**INSTRUCTIONS TO FOLLOW**:
Report each line of the records where "computer" occurs.

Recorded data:

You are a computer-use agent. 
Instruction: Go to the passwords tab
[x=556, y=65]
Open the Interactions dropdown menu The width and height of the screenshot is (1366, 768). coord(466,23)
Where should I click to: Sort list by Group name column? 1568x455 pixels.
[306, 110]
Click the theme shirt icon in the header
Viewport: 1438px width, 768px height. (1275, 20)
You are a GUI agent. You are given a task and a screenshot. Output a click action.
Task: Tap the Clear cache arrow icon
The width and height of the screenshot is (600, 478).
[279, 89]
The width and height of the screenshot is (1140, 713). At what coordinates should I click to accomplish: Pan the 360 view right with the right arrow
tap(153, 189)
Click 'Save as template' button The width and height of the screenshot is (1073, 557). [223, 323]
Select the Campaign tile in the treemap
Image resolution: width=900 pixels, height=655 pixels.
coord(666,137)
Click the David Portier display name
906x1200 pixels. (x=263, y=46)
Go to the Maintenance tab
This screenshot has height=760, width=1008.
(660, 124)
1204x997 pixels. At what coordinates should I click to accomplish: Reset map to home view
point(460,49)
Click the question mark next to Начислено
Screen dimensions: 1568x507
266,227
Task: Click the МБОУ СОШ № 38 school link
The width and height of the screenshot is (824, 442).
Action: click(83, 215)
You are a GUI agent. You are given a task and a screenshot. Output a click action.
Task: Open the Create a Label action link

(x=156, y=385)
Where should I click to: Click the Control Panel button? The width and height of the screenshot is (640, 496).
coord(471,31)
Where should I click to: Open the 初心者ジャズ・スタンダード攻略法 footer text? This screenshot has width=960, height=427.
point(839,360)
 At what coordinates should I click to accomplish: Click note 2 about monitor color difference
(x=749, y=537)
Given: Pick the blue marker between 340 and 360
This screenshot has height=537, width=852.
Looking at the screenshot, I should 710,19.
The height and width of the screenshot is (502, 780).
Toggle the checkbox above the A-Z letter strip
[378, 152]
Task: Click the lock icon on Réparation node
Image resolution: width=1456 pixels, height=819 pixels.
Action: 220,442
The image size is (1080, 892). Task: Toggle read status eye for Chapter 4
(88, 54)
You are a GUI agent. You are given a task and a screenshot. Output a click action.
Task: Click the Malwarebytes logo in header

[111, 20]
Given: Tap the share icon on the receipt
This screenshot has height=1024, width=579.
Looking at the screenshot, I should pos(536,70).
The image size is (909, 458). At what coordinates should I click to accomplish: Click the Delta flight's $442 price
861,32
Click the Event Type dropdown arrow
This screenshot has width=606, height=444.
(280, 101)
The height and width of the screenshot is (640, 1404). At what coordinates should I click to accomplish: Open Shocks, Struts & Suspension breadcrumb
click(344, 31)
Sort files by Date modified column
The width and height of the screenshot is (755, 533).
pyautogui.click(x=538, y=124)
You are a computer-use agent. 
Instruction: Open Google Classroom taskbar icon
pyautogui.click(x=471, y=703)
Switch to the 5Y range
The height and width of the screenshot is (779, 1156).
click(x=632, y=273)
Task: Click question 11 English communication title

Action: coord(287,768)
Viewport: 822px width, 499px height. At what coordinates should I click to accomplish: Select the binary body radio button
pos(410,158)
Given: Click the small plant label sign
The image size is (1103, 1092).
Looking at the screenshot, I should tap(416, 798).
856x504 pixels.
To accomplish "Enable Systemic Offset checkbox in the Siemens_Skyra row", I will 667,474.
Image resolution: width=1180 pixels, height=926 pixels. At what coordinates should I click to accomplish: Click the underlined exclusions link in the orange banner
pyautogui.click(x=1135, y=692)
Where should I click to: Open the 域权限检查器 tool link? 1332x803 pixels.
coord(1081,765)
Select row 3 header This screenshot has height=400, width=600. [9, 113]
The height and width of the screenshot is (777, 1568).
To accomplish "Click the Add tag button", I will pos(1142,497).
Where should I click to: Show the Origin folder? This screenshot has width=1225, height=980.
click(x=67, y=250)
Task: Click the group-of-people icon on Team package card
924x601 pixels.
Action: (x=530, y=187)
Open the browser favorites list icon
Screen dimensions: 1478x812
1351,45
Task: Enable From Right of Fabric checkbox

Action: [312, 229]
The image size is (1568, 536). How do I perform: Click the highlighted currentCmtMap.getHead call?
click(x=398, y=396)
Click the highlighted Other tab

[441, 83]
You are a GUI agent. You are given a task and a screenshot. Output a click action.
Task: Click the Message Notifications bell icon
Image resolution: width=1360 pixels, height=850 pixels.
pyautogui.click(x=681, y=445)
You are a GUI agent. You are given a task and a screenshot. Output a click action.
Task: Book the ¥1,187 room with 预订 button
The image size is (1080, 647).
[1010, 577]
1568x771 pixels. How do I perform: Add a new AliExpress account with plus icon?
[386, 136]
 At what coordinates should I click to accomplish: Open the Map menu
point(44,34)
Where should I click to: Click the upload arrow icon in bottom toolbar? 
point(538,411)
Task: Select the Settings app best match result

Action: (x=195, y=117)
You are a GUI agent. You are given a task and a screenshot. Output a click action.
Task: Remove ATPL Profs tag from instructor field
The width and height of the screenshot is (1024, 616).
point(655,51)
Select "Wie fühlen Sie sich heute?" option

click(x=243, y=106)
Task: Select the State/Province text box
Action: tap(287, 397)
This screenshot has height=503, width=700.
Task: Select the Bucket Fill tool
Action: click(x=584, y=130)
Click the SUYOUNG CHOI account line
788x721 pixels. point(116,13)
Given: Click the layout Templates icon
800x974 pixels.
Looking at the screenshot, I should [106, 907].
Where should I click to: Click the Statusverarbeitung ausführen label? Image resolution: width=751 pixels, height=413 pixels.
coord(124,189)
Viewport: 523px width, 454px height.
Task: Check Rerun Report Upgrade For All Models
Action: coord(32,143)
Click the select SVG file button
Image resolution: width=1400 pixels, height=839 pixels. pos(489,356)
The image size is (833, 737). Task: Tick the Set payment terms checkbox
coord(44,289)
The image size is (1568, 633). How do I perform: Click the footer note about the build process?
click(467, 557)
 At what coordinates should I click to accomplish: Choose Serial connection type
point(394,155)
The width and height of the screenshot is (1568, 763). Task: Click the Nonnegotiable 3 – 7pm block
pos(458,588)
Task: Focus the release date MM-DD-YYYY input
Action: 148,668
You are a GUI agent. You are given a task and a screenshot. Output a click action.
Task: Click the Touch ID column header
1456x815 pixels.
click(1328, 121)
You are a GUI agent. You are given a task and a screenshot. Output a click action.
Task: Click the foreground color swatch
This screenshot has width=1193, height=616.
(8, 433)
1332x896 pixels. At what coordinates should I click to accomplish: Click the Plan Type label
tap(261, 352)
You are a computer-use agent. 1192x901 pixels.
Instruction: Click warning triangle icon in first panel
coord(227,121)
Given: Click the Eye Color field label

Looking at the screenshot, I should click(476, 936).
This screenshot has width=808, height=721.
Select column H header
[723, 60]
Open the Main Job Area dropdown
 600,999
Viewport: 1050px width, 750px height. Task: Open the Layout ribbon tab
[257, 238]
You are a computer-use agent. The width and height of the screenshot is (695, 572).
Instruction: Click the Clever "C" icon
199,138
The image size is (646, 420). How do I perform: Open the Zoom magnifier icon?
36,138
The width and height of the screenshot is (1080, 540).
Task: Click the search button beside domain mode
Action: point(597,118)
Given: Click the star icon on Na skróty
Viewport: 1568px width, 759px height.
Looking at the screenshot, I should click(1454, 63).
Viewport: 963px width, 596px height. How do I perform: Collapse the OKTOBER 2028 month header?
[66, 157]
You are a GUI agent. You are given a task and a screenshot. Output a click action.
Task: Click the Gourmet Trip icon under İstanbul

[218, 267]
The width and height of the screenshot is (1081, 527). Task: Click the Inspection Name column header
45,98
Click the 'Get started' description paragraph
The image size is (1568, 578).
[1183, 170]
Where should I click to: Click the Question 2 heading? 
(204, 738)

**TASK ANSWER**:
You are a computer-use agent. 
You are a computer-use agent. 
You are a computer-use agent. 1192x901 pixels.
You are a computer-use agent. The width and height of the screenshot is (695, 572).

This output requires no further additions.